Key academic technique demonstrated

The paper demonstrates effective thematic synthesis: rather than summarizing one source at a time, it weaves together multiple citations (Schweikart, Ng, Gorton, Morris, Bertrand et al.) within a coherent historical and analytical arc. This approach shows readers how disparate sources collectively support a central argument about forces of change.

Structure breakdown

The review opens with a definition and contextual framing of the banking sector, moves into a chronological history (ancient origins through the 2008 financial crisis), surveys the industry's current global scale, outlines the regulatory and legal framework, and concludes with a synthesized list of the five major forces driving industry change. This funnel structure—broad context narrowing to specific analytical conclusions—is a strong model for literature reviews at the undergraduate level.

Introduction

The banking sector is one of the most resilient industries in the world and has long been considered largely insulated from the worst effects of economic recessions. This is not to say that the industry is unaffected; rather, the effects tend to be less widespread than those felt by other industries such as the airline or oil industries. Members of the banking industry are the financial institutions and financial intermediaries that accept deposits and use those deposits to finance their lending activities, either directly to customers or through the capital markets. Typically, the industry connects customers who have capital deficits with those who have capital surpluses.

The banking sector is therefore critical to the financial system and the economy as a whole. This is the primary reason the industry is heavily regulated in many countries. Member institutions are required to maintain reserves of deposited funds with the relevant regulatory authority, usually as a fraction of total customer deposits.

This literature review analyzes different pieces of academic literature to examine the forces that lead to changes in the banking industry. To do this, it is important first to trace the history of the banking industry, which provides crucial information on the sector's evolution. It is also important to explore the size of the banking industry and to examine banking regulations and laws, since these govern how banks relate to their customers and are therefore a key consideration in any analysis of industry change.

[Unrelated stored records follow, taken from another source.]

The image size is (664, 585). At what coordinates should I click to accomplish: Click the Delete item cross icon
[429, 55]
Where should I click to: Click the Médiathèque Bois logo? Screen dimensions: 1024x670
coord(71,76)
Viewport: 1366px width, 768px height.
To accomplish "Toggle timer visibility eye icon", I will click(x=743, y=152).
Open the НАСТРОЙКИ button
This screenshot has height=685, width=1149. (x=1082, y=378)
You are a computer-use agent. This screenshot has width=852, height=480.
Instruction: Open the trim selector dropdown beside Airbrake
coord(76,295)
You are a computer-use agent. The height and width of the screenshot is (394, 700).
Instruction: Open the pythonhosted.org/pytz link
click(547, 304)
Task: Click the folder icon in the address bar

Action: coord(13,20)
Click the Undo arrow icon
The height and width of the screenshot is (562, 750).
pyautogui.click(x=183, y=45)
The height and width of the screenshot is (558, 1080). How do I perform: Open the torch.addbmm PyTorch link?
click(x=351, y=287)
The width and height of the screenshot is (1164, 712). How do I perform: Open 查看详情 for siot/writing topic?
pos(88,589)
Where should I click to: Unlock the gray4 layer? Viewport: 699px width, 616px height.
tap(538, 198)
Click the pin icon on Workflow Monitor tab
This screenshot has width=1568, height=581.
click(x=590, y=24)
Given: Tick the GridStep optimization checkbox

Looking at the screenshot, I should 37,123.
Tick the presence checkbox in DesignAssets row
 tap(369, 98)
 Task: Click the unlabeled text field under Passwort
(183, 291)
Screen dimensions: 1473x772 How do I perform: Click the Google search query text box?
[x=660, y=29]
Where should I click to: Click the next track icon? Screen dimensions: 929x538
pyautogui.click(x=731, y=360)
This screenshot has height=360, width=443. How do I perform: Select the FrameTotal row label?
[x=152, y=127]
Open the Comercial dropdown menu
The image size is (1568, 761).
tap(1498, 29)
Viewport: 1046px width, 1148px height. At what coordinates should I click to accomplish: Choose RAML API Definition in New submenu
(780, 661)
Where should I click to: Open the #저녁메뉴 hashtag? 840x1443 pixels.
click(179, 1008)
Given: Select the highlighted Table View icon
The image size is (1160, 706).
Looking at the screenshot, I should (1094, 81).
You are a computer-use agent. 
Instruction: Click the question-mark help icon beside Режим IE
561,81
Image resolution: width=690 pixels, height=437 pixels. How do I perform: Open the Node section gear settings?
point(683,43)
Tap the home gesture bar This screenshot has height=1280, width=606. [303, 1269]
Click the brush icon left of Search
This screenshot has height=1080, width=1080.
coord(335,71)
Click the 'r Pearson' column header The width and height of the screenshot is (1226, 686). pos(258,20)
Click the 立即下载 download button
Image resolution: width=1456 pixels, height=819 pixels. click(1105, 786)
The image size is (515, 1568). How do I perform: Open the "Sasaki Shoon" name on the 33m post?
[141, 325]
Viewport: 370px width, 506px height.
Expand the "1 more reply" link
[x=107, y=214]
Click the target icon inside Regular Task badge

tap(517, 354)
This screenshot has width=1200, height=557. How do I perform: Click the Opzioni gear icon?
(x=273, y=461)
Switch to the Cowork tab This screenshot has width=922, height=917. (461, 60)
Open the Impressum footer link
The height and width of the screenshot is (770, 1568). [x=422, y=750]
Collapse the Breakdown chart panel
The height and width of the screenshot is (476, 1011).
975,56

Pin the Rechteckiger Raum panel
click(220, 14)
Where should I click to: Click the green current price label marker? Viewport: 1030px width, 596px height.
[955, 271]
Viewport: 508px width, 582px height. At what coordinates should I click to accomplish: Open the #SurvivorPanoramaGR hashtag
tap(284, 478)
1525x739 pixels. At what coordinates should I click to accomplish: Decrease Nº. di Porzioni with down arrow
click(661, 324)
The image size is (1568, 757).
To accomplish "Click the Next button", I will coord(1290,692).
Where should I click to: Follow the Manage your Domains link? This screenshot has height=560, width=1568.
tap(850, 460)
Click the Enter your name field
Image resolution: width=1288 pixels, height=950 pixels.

The banking industry has its roots in medieval and early Renaissance Italy, though banking practices existed as far back as 2000 BC in Babylonia and Assyria. In Renaissance Italy, banking extended to the prosperous cities of northern Italy such as Genoa, Florence, and Venice. Two families — the Peruzzi and the Bardi — dominated the sector in 14th-century Florence and expanded by establishing branches in several other parts of Europe (Hoggson 14).

The banking sector saw enormous growth over the following centuries as the lucrative business of lending expanded. Banks diversified their services to include money changing, the transfer of funds, and the issuance of bank debt. However, the industry suffered a major shock in 1907 when panic over bank insolvencies in the United States prompted customers to make bank runs, withdrawing their deposits en masse. This panic spurred increased financial regulation of banks (Stiroh and Strahan 802).

History of the Banking Industry

In 1929, the margin requirement for financial institutions in the United States was just 10%, meaning that brokerage firms were able to lend $9 for every $1 that investors had deposited with them. When the market began to fall, brokers called in these loans, resulting in high default rates as most of the loans could not be repaid. Banks, as debtors, began to default on their own obligations, and when depositors realized this, they began to withdraw their funds en masse. Government guarantees and Federal Reserve regulations were either absent or ineffective at the time. As a result, banks lost billions in assets, and outstanding debts became increasingly burdensome. Some 744 banks failed during the first ten months of 1930, and by April 1933, approximately $7 billion was frozen in failed banks (Schweikart 608).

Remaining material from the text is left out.